Bulker operator plans to open supermarkets
MBC currently owns two bulkers and operates two more on charter (MBC)

Published Aug 16, 2022 6:00 PM by The Maritime Executive

Earlier this year in an effort to gain better control of the movement of its merchandise and manage challenges in the shipping business, German food retailer Lidl announced that it was starting a shipping line called Tailwind Shipping Lines. Now in a sort of “turnabout is fair play” development, Malaysian Bulk Carriers Berhad, which describes itself as the largest dry bulk shipowner in Malaysia engaged in international shipping, reports it plans to diversify by forming a collaboration to enter the retail grocery business.

MBC, commonly referred to as Maybulk, reports it has been looking for new strategic business opportunities to diversify its revenue stream to mitigate the risks associated with the shipping business. The company currently owns two Kamsarmax dry bulk carriers and also operates on charter a Supramax and Handysize bulker. They are also involved in ship management and historically in tanker operations, although they are not currently operating tankers.

The past few years have been challenging for Maybulk as its fleet size decreased following the sale of older vessels. Management highlights that they currently derive their revenues from the provision of freight services for charter, which is of course subject to fluctuations in charter rates that are beyond their control. After being profitable in 2018, the company suffered two years of losses only returning to profitability in 2021 due to increased demand for commodities amid the global economic recovery.

“Following a strategic review of the group’s future direction, MBC intends to diversify its existing business to include the grocery business in view of amongst others, the favorable outlook of the grocery retail industry,” the company writes in a stock exchange filing. 
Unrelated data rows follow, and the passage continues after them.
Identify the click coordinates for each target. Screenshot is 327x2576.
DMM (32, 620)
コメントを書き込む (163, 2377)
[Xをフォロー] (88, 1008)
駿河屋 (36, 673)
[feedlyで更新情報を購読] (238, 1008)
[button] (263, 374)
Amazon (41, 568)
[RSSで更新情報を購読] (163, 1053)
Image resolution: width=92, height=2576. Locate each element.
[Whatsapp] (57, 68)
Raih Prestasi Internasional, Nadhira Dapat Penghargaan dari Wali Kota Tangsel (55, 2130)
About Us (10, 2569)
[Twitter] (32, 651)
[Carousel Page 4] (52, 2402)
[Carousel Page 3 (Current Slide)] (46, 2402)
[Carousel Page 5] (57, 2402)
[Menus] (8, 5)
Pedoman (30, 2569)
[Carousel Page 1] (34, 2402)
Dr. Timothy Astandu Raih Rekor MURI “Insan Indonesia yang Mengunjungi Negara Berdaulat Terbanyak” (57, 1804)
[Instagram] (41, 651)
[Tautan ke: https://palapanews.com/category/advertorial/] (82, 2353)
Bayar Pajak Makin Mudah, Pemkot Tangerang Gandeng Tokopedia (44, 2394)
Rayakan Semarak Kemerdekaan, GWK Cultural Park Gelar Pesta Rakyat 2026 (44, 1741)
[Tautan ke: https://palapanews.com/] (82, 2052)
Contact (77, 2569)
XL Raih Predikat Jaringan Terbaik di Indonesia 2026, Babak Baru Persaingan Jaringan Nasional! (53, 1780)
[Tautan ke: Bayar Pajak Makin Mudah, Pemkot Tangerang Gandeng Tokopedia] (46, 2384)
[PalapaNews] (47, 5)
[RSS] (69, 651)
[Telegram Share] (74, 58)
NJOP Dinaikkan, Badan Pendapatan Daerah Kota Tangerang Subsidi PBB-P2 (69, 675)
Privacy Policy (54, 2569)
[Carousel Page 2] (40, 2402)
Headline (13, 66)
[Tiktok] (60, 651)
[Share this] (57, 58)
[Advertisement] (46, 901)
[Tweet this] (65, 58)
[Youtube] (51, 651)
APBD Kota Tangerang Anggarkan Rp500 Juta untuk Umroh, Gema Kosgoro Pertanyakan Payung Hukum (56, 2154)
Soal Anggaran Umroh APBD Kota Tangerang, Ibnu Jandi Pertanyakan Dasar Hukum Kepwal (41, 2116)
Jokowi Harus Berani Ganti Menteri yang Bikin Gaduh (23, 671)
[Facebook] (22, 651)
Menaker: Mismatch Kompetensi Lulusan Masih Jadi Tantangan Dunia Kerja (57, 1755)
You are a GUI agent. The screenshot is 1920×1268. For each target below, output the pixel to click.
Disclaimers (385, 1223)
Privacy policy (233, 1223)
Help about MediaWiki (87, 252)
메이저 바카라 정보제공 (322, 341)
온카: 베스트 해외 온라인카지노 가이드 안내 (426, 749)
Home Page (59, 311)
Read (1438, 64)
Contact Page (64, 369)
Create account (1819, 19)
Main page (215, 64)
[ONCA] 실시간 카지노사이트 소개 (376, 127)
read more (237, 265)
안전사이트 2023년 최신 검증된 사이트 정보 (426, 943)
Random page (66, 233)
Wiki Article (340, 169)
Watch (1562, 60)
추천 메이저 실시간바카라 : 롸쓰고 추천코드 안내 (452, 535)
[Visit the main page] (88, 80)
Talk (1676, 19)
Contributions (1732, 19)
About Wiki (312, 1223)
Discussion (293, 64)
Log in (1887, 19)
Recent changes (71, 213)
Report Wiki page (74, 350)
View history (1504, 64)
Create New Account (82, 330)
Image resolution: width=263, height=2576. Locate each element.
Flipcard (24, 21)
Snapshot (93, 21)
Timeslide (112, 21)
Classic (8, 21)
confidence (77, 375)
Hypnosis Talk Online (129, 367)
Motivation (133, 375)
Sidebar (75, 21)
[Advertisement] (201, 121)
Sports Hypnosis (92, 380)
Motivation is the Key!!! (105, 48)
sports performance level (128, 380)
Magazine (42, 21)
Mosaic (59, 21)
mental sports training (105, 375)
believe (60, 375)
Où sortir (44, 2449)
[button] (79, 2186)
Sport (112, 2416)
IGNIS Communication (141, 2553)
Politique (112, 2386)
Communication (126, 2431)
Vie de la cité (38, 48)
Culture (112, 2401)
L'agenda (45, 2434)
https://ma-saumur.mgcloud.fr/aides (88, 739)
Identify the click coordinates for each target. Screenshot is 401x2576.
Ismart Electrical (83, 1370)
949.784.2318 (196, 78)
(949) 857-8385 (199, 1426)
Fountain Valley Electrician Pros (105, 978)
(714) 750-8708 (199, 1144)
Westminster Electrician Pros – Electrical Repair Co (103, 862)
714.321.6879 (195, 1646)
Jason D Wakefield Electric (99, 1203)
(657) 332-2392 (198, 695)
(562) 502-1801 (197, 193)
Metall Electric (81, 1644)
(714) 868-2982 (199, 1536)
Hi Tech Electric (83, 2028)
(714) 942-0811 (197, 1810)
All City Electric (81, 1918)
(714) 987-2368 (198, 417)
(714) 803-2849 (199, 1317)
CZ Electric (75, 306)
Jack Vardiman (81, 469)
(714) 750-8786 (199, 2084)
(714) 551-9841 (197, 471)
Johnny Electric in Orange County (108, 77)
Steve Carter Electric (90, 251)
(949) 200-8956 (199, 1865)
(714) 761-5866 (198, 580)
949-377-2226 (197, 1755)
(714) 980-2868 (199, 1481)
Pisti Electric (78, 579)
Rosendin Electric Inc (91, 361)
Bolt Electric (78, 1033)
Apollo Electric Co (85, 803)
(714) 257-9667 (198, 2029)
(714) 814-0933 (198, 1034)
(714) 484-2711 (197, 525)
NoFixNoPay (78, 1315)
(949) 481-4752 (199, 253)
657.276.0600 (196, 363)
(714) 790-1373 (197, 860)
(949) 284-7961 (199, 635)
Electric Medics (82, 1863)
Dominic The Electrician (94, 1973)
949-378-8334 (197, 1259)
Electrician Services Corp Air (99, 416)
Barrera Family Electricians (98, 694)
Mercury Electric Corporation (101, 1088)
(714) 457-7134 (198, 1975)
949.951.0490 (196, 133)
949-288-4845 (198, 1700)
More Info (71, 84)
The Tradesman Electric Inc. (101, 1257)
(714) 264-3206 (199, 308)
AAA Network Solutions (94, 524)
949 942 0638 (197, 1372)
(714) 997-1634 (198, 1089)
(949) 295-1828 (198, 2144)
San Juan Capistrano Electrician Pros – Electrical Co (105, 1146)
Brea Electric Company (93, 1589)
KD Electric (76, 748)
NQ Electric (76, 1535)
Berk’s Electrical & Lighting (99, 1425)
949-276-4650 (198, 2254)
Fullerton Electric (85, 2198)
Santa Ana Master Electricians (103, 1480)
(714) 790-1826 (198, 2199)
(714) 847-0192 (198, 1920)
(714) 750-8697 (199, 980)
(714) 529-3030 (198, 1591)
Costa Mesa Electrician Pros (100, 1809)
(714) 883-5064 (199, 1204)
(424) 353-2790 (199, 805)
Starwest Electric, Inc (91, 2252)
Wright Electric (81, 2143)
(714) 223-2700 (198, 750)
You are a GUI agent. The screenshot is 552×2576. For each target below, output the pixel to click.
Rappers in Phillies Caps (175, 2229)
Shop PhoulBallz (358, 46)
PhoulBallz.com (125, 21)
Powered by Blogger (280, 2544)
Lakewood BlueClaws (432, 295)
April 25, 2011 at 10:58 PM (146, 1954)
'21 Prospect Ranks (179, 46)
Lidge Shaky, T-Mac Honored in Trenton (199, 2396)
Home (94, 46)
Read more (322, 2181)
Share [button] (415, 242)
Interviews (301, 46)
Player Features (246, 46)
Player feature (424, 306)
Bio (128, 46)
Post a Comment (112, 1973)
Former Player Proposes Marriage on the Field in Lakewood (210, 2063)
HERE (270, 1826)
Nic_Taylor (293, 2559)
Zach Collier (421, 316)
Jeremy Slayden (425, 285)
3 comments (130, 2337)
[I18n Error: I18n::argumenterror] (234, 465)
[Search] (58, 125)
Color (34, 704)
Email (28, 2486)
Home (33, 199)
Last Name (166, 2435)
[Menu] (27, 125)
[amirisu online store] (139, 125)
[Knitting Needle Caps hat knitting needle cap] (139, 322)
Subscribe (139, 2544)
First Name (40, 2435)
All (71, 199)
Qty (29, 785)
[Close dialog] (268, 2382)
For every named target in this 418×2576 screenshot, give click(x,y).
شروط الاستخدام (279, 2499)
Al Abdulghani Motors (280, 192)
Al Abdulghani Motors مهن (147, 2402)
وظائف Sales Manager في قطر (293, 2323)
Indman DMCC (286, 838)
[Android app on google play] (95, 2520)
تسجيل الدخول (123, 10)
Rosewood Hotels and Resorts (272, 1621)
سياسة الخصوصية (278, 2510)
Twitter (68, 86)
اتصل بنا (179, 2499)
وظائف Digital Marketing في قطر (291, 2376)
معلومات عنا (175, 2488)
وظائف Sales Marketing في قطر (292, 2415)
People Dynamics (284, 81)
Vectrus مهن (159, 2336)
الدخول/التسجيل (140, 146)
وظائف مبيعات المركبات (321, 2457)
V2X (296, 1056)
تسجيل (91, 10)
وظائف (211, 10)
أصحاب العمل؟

To achieve the diversification, the company is proposing an initial three-year collaboration with Tunas Manja Sdn Bhd (TMSB), which manages grocery stores in Malaysia under the well-known TMG brand. MBC will appoint TMSB as a service provider for the supply and provision of products as well as using the company’s expertise to set up the stores. Maybulk will license the grocery store band names and will have the right to open stores in Kuala Lumpur and Putrajaya as well as parts of Malaysia. 

Maybach plans to invest $12 million to open an initial 15 supermarkets and 15 express convenience stores in the next 12 months. They anticipate that the grocery business will contribute 25 percent or more of the net profits of the company in the future. As such under Malaysian law, MBC must obtain shareholder approval to proceed.

They expect to receive the shareholder approval and complete the collaboration agreement during the third quarter so that the 34-year-old bulk shipping company can diversify and launch its grocery store operation.